Suggestion: Offer download of sample of dataset

Hi, I wanted to offer a suggestion that I think would be useful for consumers of the dataset. In my case, I’d like to download only a few samples of the dataset to test out some things. And, in many other cases, I could see people wanting to get their code working or experiment with just a small portion of the dataset without taking the investment of a 48 GB download.

I think it would be super helpful to offer a tiny download that contains something like a random sample of 100 recordings, packaged in the same exact format as the full download. Perhaps anyone else could chime in if they think that’d be useful or if it’s not necessary.

What could you do with 100 recordings?

A potentially more interesting subset would be one sample per sentence or per speaker.

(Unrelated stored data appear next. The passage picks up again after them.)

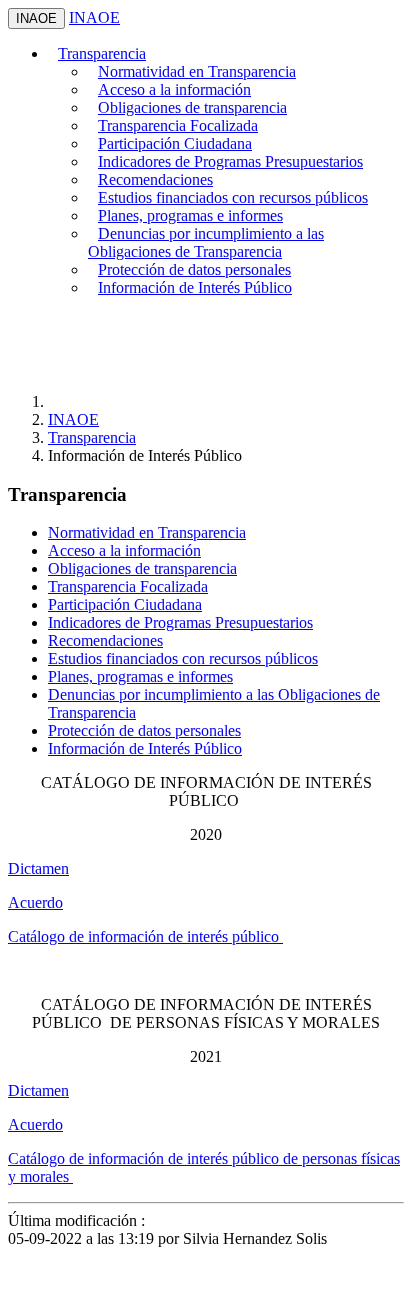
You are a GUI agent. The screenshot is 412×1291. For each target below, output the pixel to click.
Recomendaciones (155, 179)
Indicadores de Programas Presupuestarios (230, 161)
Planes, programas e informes (190, 215)
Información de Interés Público (195, 287)
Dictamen (38, 868)
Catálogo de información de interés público (145, 936)
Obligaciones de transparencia (192, 107)
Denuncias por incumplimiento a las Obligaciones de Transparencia (206, 242)
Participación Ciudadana (175, 143)
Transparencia (92, 437)
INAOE (36, 18)
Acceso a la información (174, 89)
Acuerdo (35, 902)
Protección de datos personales (194, 269)
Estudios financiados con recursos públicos (233, 197)
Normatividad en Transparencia (197, 71)
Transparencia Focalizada (178, 125)
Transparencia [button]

Well, the point is you could listen to a sample to hear the format of the dataset and begin building your entire data pipeline without waiting for it to download. I suppose in an ideal world it would be some selector so you could choose to download just, let’s say, 1 GB of the data. Then, with that you could then even perform accuracy tests or use it for non-stt applications.

You could get a representative idea from validating clips on the site if that’s what you’re looking for as well.

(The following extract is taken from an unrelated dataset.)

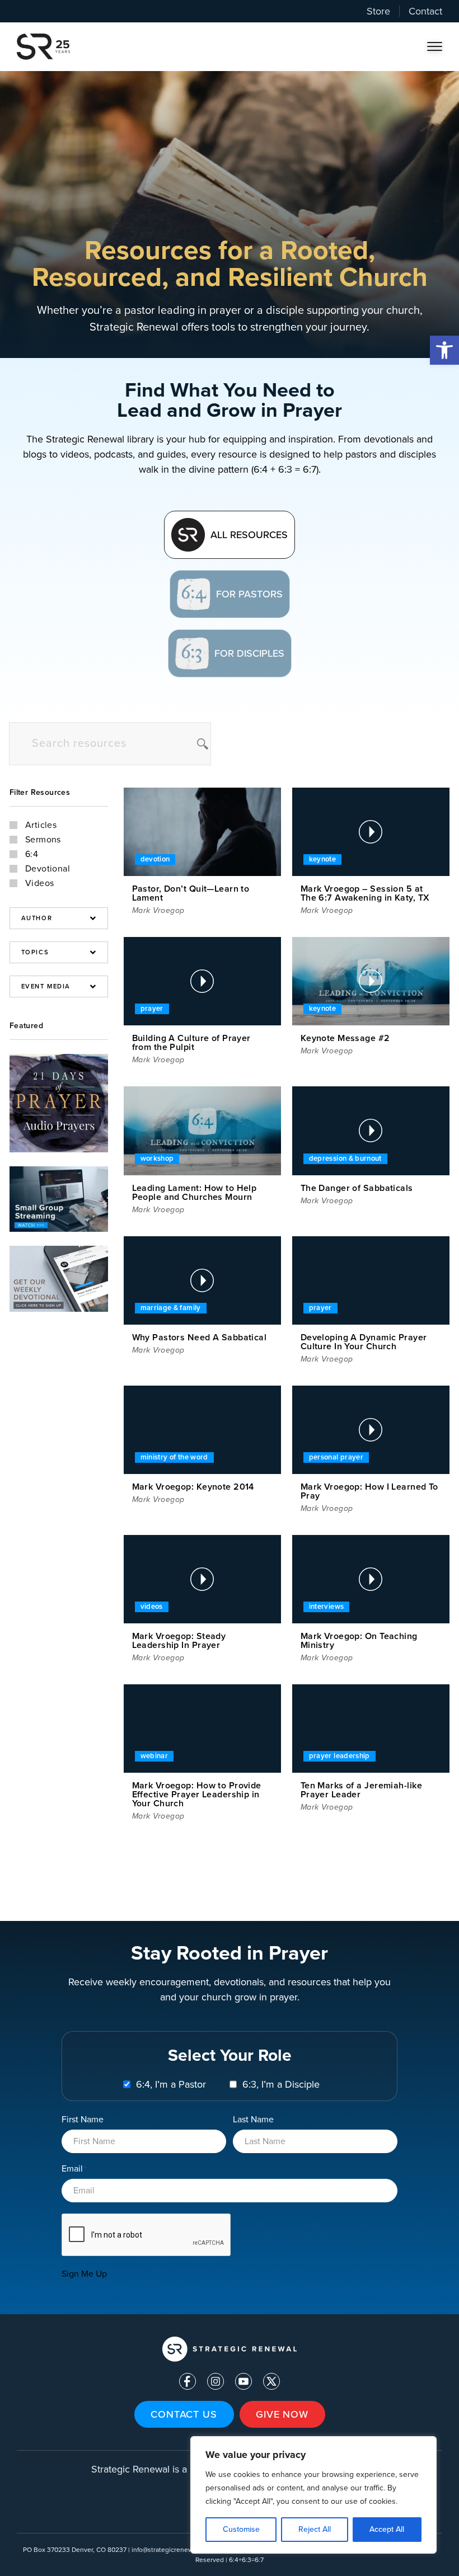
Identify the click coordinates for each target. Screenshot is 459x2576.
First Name (83, 2119)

I guess I’m missing what you’re trying to accomplish with so little data.

One thing I really would like to download separately from the big database are the data tables like validated.tsv and training.tsv. I often use them to get some information like how big is the training dataset compared to the complete dataset or how much the dataset would decrease if I would delete sentences with one downvote. Plus I often switch PCs, so a way to only download the metadata would be very helpful.

2 Likes

A note on this, we are already talking about how to allow a more granular access to our dataset, but we haven’t started any work on this yet.

Check out this threat. Some data sets are too large

Is there anywhere the tsv files are hosted besides the main download link? Every time theres a new release (in this case 6.1) I’d like to review the metadata and do some EDA on the files/speakers/sentences but I have to download 56GB of audio to do so! Thank you.